Being Real with Yourself


I’ve been thinking about being happy and hopeful for a while now. It’s been a lifelong belief of mine that in order to be successful, you must think that you will be successful.

Researching this idea of optimism and how real we are with ourselves, I was surprised. For the most part people vastly underestimate that bad things will happen to them. They won’t be the ones to get sick, their friends will get divorced not them, their career will be filled with success and they’ll live forever. I think it’s nice that we all think so highly of ourselves, but it’s just not real.

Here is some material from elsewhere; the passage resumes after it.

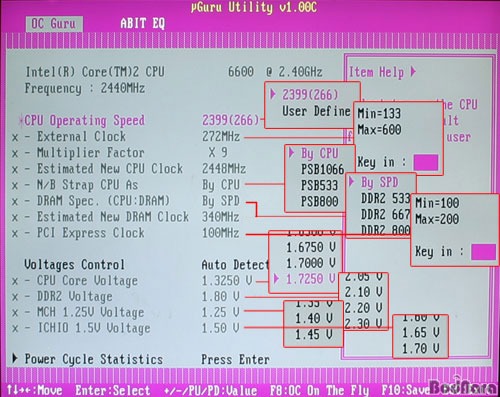Select 1.65 V ICHIO voltage option

tap(420, 333)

Tali Sharot, an associate professor of cognitive neuroscience in the department of Experimental Psychology at University College London, gave a Ted Talk titled, The Optimism Bias. Her research found that 80% of us have it. “We’re optimistic about ourselves, we’re optimistic about our kids, we’re optimistic about our families, but we’re not so optimistic about the guy sitting next to us, and we’re somewhat pessimistic about the fate of our fellow citizens and the fate of our country.”

As a new college graduate, I have hopes and dreams for my future that I want to fulfill. Sitting around hoping I find a job won’t do any good. Being upset that I don’t have one yet won’t help either. Putting in the tough work, making connections and continuing to work at my craft is the real way to accomplish what I want.

There’s this great quote by William Arthur Ward, “the pessimist complains about the wind, the optimist expects it to change, the realist adjust the sails.”